### Your assignment:
Every record must be copied exactly. Leave nothing out.

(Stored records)
● ● ● ● ● ● ●
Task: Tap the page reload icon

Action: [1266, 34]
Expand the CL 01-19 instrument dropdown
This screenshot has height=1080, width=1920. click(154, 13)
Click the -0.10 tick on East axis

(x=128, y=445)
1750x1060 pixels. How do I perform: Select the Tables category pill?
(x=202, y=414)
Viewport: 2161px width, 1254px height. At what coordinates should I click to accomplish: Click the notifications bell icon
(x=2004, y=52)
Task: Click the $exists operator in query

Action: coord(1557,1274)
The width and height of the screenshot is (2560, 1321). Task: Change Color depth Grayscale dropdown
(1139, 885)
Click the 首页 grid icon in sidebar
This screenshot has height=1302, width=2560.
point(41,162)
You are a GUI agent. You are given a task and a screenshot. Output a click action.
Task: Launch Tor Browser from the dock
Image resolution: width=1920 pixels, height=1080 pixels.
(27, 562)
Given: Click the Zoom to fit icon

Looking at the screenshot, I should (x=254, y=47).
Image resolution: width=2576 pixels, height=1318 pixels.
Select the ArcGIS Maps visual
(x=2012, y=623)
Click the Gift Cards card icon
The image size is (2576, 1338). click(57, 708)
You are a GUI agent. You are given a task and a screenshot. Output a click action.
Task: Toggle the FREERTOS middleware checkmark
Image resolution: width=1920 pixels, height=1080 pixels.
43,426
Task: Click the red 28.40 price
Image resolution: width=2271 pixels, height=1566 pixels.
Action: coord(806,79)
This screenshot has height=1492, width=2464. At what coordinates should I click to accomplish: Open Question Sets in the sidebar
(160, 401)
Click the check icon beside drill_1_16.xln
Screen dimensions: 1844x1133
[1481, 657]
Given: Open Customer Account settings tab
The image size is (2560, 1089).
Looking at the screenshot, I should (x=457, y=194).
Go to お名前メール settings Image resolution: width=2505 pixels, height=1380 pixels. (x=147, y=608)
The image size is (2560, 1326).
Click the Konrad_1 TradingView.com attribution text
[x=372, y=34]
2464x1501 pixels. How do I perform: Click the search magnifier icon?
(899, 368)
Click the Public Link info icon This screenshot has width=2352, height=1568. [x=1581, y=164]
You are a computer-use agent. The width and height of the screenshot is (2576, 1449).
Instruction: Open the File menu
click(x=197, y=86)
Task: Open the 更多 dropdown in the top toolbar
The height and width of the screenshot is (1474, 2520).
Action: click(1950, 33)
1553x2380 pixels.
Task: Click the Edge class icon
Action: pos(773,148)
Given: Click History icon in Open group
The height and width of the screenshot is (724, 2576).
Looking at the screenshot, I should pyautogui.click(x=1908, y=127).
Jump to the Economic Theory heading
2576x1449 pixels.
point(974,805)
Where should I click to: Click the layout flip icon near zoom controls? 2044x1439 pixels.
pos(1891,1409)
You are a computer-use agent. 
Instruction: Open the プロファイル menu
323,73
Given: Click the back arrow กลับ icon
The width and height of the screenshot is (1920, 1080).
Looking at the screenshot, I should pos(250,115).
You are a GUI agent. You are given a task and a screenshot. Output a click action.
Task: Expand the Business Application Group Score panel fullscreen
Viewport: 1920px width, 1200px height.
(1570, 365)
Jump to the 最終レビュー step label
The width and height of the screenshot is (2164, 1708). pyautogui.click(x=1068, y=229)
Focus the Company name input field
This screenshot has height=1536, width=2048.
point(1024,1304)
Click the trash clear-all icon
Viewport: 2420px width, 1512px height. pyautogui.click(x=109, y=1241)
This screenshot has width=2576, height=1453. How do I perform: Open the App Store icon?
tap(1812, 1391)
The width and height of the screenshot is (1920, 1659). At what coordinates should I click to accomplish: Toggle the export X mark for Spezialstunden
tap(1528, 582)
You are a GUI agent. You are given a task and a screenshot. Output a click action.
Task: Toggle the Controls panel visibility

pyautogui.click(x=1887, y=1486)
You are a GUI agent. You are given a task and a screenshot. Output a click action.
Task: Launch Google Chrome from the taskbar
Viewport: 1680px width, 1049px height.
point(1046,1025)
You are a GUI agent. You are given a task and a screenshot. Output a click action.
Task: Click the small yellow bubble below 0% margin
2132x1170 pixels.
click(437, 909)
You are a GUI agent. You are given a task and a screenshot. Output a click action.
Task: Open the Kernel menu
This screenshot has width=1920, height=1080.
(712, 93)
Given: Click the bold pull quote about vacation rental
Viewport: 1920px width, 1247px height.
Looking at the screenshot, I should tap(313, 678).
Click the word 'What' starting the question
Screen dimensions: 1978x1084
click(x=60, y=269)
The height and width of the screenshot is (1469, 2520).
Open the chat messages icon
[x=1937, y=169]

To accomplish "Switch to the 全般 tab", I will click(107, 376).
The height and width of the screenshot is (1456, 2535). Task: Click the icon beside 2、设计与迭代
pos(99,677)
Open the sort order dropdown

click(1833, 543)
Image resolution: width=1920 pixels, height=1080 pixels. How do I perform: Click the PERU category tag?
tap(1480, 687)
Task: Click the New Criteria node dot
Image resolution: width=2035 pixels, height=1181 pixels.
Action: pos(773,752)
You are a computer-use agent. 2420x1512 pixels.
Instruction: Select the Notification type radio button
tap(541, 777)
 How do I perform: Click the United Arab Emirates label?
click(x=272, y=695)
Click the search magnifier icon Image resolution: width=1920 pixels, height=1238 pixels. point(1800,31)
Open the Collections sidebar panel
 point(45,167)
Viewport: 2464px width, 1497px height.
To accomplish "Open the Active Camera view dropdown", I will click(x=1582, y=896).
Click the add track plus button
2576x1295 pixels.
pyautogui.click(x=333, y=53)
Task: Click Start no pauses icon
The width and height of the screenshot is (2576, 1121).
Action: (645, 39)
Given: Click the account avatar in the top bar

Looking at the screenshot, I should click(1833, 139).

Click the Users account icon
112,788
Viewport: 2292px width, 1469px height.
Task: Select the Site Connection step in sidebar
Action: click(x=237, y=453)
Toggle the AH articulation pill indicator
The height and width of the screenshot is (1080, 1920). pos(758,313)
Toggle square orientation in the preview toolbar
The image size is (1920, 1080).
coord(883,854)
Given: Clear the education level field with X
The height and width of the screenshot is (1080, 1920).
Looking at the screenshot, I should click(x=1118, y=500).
● ● ● ● ● ● ●
### Answer box:
Task: Tap the page reload icon

Action: [1266, 34]
Expand the CL 01-19 instrument dropdown
This screenshot has height=1080, width=1920. click(154, 13)
Click the -0.10 tick on East axis

(x=128, y=445)
1750x1060 pixels. How do I perform: Select the Tables category pill?
(x=202, y=414)
Viewport: 2161px width, 1254px height. At what coordinates should I click to accomplish: Click the notifications bell icon
(x=2004, y=52)
Task: Click the $exists operator in query

Action: coord(1557,1274)
The width and height of the screenshot is (2560, 1321). Task: Change Color depth Grayscale dropdown
(1139, 885)
Click the 首页 grid icon in sidebar
This screenshot has height=1302, width=2560.
point(41,162)
You are a GUI agent. You are given a task and a screenshot. Output a click action.
Task: Launch Tor Browser from the dock
Image resolution: width=1920 pixels, height=1080 pixels.
(27, 562)
Given: Click the Zoom to fit icon

Looking at the screenshot, I should (x=254, y=47).
Image resolution: width=2576 pixels, height=1318 pixels.
Select the ArcGIS Maps visual
(x=2012, y=623)
Click the Gift Cards card icon
The image size is (2576, 1338). click(57, 708)
You are a GUI agent. You are given a task and a screenshot. Output a click action.
Task: Toggle the FREERTOS middleware checkmark
Image resolution: width=1920 pixels, height=1080 pixels.
43,426
Task: Click the red 28.40 price
Image resolution: width=2271 pixels, height=1566 pixels.
Action: coord(806,79)
This screenshot has height=1492, width=2464. At what coordinates should I click to accomplish: Open Question Sets in the sidebar
(160, 401)
Click the check icon beside drill_1_16.xln
Screen dimensions: 1844x1133
[1481, 657]
Given: Open Customer Account settings tab
The image size is (2560, 1089).
Looking at the screenshot, I should (x=457, y=194).
Go to お名前メール settings Image resolution: width=2505 pixels, height=1380 pixels. (x=147, y=608)
The image size is (2560, 1326).
Click the Konrad_1 TradingView.com attribution text
[x=372, y=34]
2464x1501 pixels. How do I perform: Click the search magnifier icon?
(899, 368)
Click the Public Link info icon This screenshot has width=2352, height=1568. [x=1581, y=164]
You are a computer-use agent. The width and height of the screenshot is (2576, 1449).
Instruction: Open the File menu
click(x=197, y=86)
Task: Open the 更多 dropdown in the top toolbar
The height and width of the screenshot is (1474, 2520).
Action: click(1950, 33)
1553x2380 pixels.
Task: Click the Edge class icon
Action: pos(773,148)
Given: Click History icon in Open group
The height and width of the screenshot is (724, 2576).
Looking at the screenshot, I should pyautogui.click(x=1908, y=127).
Jump to the Economic Theory heading
2576x1449 pixels.
point(974,805)
Where should I click to: Click the layout flip icon near zoom controls? 2044x1439 pixels.
pos(1891,1409)
You are a computer-use agent. 
Instruction: Open the プロファイル menu
323,73
Given: Click the back arrow กลับ icon
The width and height of the screenshot is (1920, 1080).
Looking at the screenshot, I should pos(250,115).
You are a GUI agent. You are given a task and a screenshot. Output a click action.
Task: Expand the Business Application Group Score panel fullscreen
Viewport: 1920px width, 1200px height.
(1570, 365)
Jump to the 最終レビュー step label
The width and height of the screenshot is (2164, 1708). pyautogui.click(x=1068, y=229)
Focus the Company name input field
This screenshot has height=1536, width=2048.
point(1024,1304)
Click the trash clear-all icon
Viewport: 2420px width, 1512px height. pyautogui.click(x=109, y=1241)
This screenshot has width=2576, height=1453. How do I perform: Open the App Store icon?
tap(1812, 1391)
The width and height of the screenshot is (1920, 1659). At what coordinates should I click to accomplish: Toggle the export X mark for Spezialstunden
tap(1528, 582)
You are a GUI agent. You are given a task and a screenshot. Output a click action.
Task: Toggle the Controls panel visibility

pyautogui.click(x=1887, y=1486)
You are a GUI agent. You are given a task and a screenshot. Output a click action.
Task: Launch Google Chrome from the taskbar
Viewport: 1680px width, 1049px height.
point(1046,1025)
You are a GUI agent. You are given a task and a screenshot. Output a click action.
Task: Click the small yellow bubble below 0% margin
2132x1170 pixels.
click(437, 909)
You are a GUI agent. You are given a task and a screenshot. Output a click action.
Task: Open the Kernel menu
This screenshot has width=1920, height=1080.
(712, 93)
Given: Click the bold pull quote about vacation rental
Viewport: 1920px width, 1247px height.
Looking at the screenshot, I should tap(313, 678).
Click the word 'What' starting the question
Screen dimensions: 1978x1084
click(x=60, y=269)
The height and width of the screenshot is (1469, 2520).
Open the chat messages icon
[x=1937, y=169]

To accomplish "Switch to the 全般 tab", I will click(107, 376).
The height and width of the screenshot is (1456, 2535). Task: Click the icon beside 2、设计与迭代
pos(99,677)
Open the sort order dropdown

click(1833, 543)
Image resolution: width=1920 pixels, height=1080 pixels. How do I perform: Click the PERU category tag?
tap(1480, 687)
Task: Click the New Criteria node dot
Image resolution: width=2035 pixels, height=1181 pixels.
Action: pos(773,752)
You are a computer-use agent. 2420x1512 pixels.
Instruction: Select the Notification type radio button
tap(541, 777)
 How do I perform: Click the United Arab Emirates label?
click(x=272, y=695)
Click the search magnifier icon Image resolution: width=1920 pixels, height=1238 pixels. point(1800,31)
Open the Collections sidebar panel
 point(45,167)
Viewport: 2464px width, 1497px height.
To accomplish "Open the Active Camera view dropdown", I will click(x=1582, y=896).
Click the add track plus button
2576x1295 pixels.
pyautogui.click(x=333, y=53)
Task: Click Start no pauses icon
The width and height of the screenshot is (2576, 1121).
Action: (645, 39)
Given: Click the account avatar in the top bar

Looking at the screenshot, I should click(1833, 139).

Click the Users account icon
112,788
Viewport: 2292px width, 1469px height.
Task: Select the Site Connection step in sidebar
Action: click(x=237, y=453)
Toggle the AH articulation pill indicator
The height and width of the screenshot is (1080, 1920). pos(758,313)
Toggle square orientation in the preview toolbar
The image size is (1920, 1080).
coord(883,854)
Given: Clear the education level field with X
The height and width of the screenshot is (1080, 1920).
Looking at the screenshot, I should click(x=1118, y=500).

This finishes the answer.